Door serie- en lotnummers zijn teruggevonden goederen en componenten al voor een deel
                  herleidbaar. Op basis daarvan kan bijvoorbeeld worden vastgesteld via welke distributeurs
                  de componenten zijn doorverkocht. In samenwerking met bedrijven en onderzoeksinstellingen
                  wordt hiernaar onderzoek gedaan om handelsstromen in kaart te brengen.
               
Voor traceerbaarheid op meer detailniveau zijn track and trace systemen (hierna: trackers) nodig, bijvoorbeeld op basis van GPS, Radio Frequency ID, IP-herkenning
                  of triangulatie van een mobiel signaal.
               
Inzet van trackers voor de beoogde goederenstromen is evenwel in de praktijk om de
                  volgende redenen helaas niet mogelijk:
               
• Een tracking-systeem zou alle militaire en dual-use goederen én alle sanctiegoederen
                        uit bijlage VII van EU verordening 833/2014 moeten beslaan, naar alle wereldwijde bestemmingen. We praten hierbij over goederenstromen van jaarlijks vele
                        honderden miljarden elementen. Het is niet uitvoerbaar om al die goederen van trackers
                        te voorzien.
                     
• Trackers zijn vaak groter dan de goederen waarop ze zouden moeten worden geplaatst,
                        waardoor veel goederen niet meer bruikbaar zouden zijn.
                     
• De optie om trackers dan in containers te plaatsen leidt tot schijncontrole. Immers,
                        dit zou geen inzicht geven in waar de honderden dozen uit die container naartoe worden
                        gebracht. Hetzelfde geldt voor de honderden componenten die weer in die dozen zitten.

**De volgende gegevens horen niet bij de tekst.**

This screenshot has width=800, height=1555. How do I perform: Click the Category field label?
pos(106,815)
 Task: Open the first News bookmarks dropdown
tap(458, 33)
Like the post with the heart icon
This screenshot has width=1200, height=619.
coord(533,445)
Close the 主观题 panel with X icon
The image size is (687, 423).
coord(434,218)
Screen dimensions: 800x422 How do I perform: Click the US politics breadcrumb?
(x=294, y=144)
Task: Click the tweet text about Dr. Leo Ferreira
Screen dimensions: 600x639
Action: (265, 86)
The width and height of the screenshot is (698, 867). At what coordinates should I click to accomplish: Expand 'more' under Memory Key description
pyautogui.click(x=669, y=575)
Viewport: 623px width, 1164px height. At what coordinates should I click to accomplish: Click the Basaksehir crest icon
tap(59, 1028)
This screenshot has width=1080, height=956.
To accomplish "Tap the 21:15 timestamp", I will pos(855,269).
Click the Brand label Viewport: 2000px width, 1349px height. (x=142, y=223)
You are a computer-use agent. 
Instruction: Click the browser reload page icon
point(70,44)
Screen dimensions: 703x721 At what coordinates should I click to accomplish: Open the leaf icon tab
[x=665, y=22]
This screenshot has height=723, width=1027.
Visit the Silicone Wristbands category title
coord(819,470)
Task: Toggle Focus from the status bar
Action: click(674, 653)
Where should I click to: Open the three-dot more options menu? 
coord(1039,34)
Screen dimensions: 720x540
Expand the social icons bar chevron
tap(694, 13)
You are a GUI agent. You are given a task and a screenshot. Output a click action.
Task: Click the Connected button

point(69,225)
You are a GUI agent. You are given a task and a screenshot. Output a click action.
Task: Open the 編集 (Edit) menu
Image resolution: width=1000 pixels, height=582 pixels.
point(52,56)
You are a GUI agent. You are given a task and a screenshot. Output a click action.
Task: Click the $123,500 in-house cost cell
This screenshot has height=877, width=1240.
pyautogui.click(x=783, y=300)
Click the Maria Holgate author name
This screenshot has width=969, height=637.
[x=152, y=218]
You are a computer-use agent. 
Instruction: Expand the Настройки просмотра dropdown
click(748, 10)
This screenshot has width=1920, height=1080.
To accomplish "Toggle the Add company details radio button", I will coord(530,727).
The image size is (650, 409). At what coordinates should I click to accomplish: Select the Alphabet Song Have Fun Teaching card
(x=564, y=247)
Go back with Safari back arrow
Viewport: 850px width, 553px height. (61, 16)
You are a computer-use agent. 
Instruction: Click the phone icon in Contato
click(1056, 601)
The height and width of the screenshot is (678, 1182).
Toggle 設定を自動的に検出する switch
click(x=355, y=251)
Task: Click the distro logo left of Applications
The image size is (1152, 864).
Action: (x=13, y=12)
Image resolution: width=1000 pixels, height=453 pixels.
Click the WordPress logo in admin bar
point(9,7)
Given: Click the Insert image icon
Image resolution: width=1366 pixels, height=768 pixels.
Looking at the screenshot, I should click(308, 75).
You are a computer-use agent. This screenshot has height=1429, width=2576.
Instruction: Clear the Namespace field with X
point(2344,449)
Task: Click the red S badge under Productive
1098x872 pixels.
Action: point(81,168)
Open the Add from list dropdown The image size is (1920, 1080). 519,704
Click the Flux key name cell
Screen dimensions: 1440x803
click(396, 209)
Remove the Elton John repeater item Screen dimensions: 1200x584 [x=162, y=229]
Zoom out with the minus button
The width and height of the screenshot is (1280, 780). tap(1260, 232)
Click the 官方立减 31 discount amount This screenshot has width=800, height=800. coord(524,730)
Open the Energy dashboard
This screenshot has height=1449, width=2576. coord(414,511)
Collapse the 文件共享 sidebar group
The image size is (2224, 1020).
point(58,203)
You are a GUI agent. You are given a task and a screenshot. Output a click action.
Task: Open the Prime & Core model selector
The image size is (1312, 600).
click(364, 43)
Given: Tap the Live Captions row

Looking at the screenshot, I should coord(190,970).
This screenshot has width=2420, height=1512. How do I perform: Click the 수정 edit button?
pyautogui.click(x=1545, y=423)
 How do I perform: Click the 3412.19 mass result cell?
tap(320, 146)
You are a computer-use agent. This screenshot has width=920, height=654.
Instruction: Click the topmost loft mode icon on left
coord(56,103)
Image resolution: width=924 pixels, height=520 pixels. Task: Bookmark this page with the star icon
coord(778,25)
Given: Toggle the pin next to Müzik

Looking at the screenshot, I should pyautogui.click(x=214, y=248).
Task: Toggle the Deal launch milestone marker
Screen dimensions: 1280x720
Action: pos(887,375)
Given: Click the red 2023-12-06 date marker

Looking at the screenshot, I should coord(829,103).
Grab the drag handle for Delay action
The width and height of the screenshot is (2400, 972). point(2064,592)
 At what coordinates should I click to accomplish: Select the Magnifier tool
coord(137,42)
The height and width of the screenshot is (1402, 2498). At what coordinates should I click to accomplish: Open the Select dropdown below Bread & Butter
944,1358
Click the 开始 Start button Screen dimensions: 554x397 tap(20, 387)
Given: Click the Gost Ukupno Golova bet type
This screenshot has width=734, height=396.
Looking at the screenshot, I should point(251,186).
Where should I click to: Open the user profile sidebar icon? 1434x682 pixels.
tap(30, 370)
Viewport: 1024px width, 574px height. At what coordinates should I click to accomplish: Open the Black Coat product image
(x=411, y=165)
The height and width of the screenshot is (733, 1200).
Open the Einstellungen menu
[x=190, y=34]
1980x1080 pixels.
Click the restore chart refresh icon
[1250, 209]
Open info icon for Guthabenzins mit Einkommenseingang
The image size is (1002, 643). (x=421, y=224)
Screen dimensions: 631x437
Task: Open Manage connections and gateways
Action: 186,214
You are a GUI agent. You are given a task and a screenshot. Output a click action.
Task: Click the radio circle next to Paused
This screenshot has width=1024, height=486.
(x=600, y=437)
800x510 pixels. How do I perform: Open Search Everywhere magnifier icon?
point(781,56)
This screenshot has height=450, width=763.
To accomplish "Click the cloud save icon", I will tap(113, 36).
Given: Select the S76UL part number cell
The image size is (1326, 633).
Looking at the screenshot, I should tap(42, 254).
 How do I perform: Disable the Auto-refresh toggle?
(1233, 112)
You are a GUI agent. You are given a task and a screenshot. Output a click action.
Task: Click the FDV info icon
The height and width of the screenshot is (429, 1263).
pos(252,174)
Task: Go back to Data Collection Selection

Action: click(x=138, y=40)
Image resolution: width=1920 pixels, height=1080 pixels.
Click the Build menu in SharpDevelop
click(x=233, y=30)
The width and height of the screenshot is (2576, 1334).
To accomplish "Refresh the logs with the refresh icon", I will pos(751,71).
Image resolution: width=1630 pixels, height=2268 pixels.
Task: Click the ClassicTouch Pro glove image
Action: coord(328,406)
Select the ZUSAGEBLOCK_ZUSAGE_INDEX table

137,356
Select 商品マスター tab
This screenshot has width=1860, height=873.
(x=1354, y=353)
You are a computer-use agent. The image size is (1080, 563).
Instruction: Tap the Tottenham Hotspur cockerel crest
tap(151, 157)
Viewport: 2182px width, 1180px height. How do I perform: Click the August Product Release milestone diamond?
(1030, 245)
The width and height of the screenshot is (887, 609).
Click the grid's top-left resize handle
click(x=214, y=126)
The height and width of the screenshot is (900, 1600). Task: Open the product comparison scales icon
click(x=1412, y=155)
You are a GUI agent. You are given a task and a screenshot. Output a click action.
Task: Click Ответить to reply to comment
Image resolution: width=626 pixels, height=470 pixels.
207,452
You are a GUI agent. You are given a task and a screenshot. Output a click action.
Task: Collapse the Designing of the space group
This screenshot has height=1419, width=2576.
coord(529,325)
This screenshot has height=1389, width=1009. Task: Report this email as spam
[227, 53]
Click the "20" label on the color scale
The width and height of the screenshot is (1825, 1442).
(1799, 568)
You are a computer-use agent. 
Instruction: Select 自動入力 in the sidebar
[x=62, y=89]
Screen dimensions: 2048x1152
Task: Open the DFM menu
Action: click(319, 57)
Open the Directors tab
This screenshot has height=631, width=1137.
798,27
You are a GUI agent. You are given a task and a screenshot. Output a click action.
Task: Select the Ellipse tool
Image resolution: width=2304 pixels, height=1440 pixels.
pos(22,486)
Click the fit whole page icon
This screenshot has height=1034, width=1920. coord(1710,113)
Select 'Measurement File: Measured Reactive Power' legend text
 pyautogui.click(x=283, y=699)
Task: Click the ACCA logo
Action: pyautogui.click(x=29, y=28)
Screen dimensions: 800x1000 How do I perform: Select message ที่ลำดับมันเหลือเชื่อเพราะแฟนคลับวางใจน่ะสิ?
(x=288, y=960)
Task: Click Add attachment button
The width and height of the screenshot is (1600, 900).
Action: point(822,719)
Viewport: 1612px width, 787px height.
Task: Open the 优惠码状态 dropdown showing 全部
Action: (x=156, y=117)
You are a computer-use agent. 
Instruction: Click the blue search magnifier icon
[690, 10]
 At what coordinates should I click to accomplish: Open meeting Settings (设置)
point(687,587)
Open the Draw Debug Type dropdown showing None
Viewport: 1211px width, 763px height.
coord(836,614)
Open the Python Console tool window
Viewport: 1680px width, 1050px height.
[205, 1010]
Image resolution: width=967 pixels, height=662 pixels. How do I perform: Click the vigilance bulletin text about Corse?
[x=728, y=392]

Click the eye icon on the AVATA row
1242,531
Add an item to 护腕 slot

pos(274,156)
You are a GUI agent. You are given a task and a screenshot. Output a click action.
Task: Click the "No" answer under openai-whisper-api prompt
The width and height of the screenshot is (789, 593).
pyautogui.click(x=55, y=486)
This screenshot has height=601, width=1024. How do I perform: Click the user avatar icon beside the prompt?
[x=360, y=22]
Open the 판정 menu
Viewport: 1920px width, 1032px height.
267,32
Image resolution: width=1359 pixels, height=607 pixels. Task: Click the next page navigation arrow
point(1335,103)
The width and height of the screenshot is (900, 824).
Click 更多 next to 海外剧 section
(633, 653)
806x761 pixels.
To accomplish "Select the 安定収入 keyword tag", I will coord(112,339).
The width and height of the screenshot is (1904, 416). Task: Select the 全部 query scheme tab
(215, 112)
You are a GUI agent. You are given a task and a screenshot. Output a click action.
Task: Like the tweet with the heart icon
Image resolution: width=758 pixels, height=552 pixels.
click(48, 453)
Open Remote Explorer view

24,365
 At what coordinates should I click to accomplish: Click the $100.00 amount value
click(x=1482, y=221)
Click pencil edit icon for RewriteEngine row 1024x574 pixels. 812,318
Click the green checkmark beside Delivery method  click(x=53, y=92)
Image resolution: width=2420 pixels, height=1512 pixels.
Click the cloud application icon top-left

                        Daarbij zijn trackers net zo makkelijk te verwijderen als te plaatsen.
                     
• Trackers zijn ook diplomatiek problematisch: het valt te verwachten dat andere landen
                        bezwaar maken omwille van zorgen op het gebied van privacy en dataveiligheid. Bovendien
                        zou Nederland wederkerigheid moeten accepteren: als een derde land besluit om de export
                        naar Nederland van trackers te voorzien, zou Nederland dat redelijkerwijs ook moeten
                        accepteren; dit zou vermoedelijk ook in Nederland tot publieke en politieke zorgen
                        leiden. Daarnaast geldt dat alleen een Nederlandse regel in een Europese markt niet
                        effectief is. Hij zou gemakkelijk omzeild kunnen worden. Om alle bovengenoemde redenen
                        is het niet te verwachten dat een dergelijk systeem EU-breed van kracht zou worden.
                     
• Tot slot geldt dat de Nederlandse componenten die het vaakst in Russisch oorlogstuig
                        worden teruggevonden niet in Nederland worden geassembleerd. Eventuele trackers zouden
                        dus in derde landen geplaatst moeten worden.
                     
Een tracking systeem als bedoeld in de motie is dus helaas onuitvoerbaar, maar zoals
                  recent ook aan uw Kamer is gecommuniceerd, heeft het tegengaan van de omzeiling van
                  sancties grote prioriteit1. Hoewel nooit helemaal voorkomen kan worden dat specifieke door de EU gesanctioneerde
                  goederen in Rusland terecht komen, zet het kabinet in op een krachtige anti-omzeilingsagenda
                  om dit zoveel mogelijk in te dammen. Daarbij gaat specifieke aandacht uit naar Nederlandse
                  en Europese componenten die de Russische en Iraanse militaire industrie nodig heeft.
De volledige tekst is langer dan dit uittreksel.